• [WRITTEN REQUEST] Rewrite the records as a Markdown table with two columns, Row and Line, numbering each row and omitting blank lines.
** Start LISTED ENTRIES **
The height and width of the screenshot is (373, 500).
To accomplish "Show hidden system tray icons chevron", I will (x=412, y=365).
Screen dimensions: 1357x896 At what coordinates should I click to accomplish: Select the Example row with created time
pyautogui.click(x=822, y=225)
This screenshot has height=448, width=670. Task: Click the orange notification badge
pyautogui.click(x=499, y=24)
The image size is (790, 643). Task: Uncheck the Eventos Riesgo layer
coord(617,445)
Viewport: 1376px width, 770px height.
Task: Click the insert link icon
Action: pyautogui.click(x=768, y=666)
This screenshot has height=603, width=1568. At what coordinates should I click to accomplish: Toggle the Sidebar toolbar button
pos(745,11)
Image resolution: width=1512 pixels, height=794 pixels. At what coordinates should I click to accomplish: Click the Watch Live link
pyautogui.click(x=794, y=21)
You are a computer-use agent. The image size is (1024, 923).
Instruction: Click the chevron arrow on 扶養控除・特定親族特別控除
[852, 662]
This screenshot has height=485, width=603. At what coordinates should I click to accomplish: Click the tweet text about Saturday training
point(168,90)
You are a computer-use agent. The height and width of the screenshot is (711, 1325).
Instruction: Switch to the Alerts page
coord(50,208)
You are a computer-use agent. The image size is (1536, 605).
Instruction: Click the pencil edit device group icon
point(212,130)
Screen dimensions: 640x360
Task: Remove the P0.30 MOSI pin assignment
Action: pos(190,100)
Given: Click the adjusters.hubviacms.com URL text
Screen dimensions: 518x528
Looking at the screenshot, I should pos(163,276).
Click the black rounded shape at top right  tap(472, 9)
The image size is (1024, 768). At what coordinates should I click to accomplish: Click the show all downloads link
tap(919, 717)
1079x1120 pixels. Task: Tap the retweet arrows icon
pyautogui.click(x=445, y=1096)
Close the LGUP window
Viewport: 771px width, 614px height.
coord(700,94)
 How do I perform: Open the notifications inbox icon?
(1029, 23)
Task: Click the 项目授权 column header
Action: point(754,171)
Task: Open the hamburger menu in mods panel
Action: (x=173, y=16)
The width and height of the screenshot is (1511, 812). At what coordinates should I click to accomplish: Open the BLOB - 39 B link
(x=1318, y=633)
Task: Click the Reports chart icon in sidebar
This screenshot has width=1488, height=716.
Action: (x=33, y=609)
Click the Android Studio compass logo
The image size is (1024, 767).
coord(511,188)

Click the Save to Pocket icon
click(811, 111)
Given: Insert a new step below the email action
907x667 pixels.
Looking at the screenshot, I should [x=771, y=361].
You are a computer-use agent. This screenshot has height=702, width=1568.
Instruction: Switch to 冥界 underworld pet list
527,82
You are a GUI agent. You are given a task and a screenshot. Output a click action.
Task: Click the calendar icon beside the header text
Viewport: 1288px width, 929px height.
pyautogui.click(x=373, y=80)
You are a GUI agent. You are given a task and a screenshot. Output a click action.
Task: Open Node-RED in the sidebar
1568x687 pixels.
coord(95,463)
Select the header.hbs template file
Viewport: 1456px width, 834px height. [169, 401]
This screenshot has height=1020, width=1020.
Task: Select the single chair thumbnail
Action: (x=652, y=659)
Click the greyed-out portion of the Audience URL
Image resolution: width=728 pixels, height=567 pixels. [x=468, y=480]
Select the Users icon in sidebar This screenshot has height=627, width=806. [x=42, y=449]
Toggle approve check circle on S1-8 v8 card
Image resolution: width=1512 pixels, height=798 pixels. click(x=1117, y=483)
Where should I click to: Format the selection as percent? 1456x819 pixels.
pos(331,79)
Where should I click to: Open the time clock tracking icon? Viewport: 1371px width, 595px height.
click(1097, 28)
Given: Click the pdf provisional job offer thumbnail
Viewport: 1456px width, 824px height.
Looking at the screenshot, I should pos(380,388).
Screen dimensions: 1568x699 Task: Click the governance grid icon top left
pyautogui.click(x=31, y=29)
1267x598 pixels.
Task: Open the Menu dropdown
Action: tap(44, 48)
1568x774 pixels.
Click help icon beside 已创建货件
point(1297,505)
** End LISTED ENTRIES **
• [SOLVED PROBLEM]
| Row | Line |
|---|---|
| 1 | The height and width of the screenshot is (373, 500). |
| 2 | To accomplish "Show hidden system tray icons chevron", I will (x=412, y=365). |
| 3 | Screen dimensions: 1357x896 At what coordinates should I click to accomplish: Select the Example row with created time |
| 4 | pyautogui.click(x=822, y=225) |
| 5 | This screenshot has height=448, width=670. Task: Click the orange notification badge |
| 6 | pyautogui.click(x=499, y=24) |
| 7 | The image size is (790, 643). Task: Uncheck the Eventos Riesgo layer |
| 8 | coord(617,445) |
| 9 | Viewport: 1376px width, 770px height. |
| 10 | Task: Click the insert link icon |
| 11 | Action: pyautogui.click(x=768, y=666) |
| 12 | This screenshot has height=603, width=1568. At what coordinates should I click to accomplish: Toggle the Sidebar toolbar button |
| 13 | pos(745,11) |
| 14 | Image resolution: width=1512 pixels, height=794 pixels. At what coordinates should I click to accomplish: Click the Watch Live link |
| 15 | pyautogui.click(x=794, y=21) |
| 16 | You are a computer-use agent. The image size is (1024, 923). |
| 17 | Instruction: Click the chevron arrow on 扶養控除・特定親族特別控除 |
| 18 | [852, 662] |
| 19 | This screenshot has height=485, width=603. At what coordinates should I click to accomplish: Click the tweet text about Saturday training |
| 20 | point(168,90) |
| 21 | You are a computer-use agent. The height and width of the screenshot is (711, 1325). |
| 22 | Instruction: Switch to the Alerts page |
| 23 | coord(50,208) |
| 24 | You are a computer-use agent. The image size is (1536, 605). |
| 25 | Instruction: Click the pencil edit device group icon |
| 26 | point(212,130) |
| 27 | Screen dimensions: 640x360 |
| 28 | Task: Remove the P0.30 MOSI pin assignment |
| 29 | Action: pos(190,100) |
| 30 | Given: Click the adjusters.hubviacms.com URL text |
| 31 | Screen dimensions: 518x528 |
| 32 | Looking at the screenshot, I should pos(163,276). |
| 33 | Click the black rounded shape at top right  tap(472, 9) |
| 34 | The image size is (1024, 768). At what coordinates should I click to accomplish: Click the show all downloads link |
| 35 | tap(919, 717) |
| 36 | 1079x1120 pixels. Task: Tap the retweet arrows icon |
| 37 | pyautogui.click(x=445, y=1096) |
| 38 | Close the LGUP window |
| 39 | Viewport: 771px width, 614px height. |
| 40 | coord(700,94) |
| 41 |  How do I perform: Open the notifications inbox icon? |
| 42 | (1029, 23) |
| 43 | Task: Click the 项目授权 column header |
| 44 | Action: point(754,171) |
| 45 | Task: Open the hamburger menu in mods panel |
| 46 | Action: (x=173, y=16) |
| 47 | The width and height of the screenshot is (1511, 812). At what coordinates should I click to accomplish: Open the BLOB - 39 B link |
| 48 | (x=1318, y=633) |
| 49 | Task: Click the Reports chart icon in sidebar |
| 50 | This screenshot has width=1488, height=716. |
| 51 | Action: (x=33, y=609) |
| 52 | Click the Android Studio compass logo |
| 53 | The image size is (1024, 767). |
| 54 | coord(511,188) |
| 55 | Click the Save to Pocket icon |
| 56 | click(811, 111) |
| 57 | Given: Insert a new step below the email action |
| 58 | 907x667 pixels. |
| 59 | Looking at the screenshot, I should [x=771, y=361]. |
| 60 | You are a computer-use agent. This screenshot has height=702, width=1568. |
| 61 | Instruction: Switch to 冥界 underworld pet list |
| 62 | 527,82 |
| 63 | You are a GUI agent. You are given a task and a screenshot. Output a click action. |
| 64 | Task: Click the calendar icon beside the header text |
| 65 | Viewport: 1288px width, 929px height. |
| 66 | pyautogui.click(x=373, y=80) |
| 67 | You are a GUI agent. You are given a task and a screenshot. Output a click action. |
| 68 | Task: Open Node-RED in the sidebar |
| 69 | 1568x687 pixels. |
| 70 | coord(95,463) |
| 71 | Select the header.hbs template file |
| 72 | Viewport: 1456px width, 834px height. [169, 401] |
| 73 | This screenshot has height=1020, width=1020. |
| 74 | Task: Select the single chair thumbnail |
| 75 | Action: (x=652, y=659) |
| 76 | Click the greyed-out portion of the Audience URL |
| 77 | Image resolution: width=728 pixels, height=567 pixels. [x=468, y=480] |
| 78 | Select the Users icon in sidebar This screenshot has height=627, width=806. [x=42, y=449] |
| 79 | Toggle approve check circle on S1-8 v8 card |
| 80 | Image resolution: width=1512 pixels, height=798 pixels. click(x=1117, y=483) |
| 81 | Where should I click to: Format the selection as percent? 1456x819 pixels. |
| 82 | pos(331,79) |
| 83 | Where should I click to: Open the time clock tracking icon? Viewport: 1371px width, 595px height. |
| 84 | click(1097, 28) |
| 85 | Given: Click the pdf provisional job offer thumbnail |
| 86 | Viewport: 1456px width, 824px height. |
| 87 | Looking at the screenshot, I should pos(380,388). |
| 88 | Screen dimensions: 1568x699 Task: Click the governance grid icon top left |
| 89 | pyautogui.click(x=31, y=29) |
| 90 | 1267x598 pixels. |
| 91 | Task: Open the Menu dropdown |
| 92 | Action: tap(44, 48) |
| 93 | 1568x774 pixels. |
| 94 | Click help icon beside 已创建货件 |
| 95 | point(1297,505) |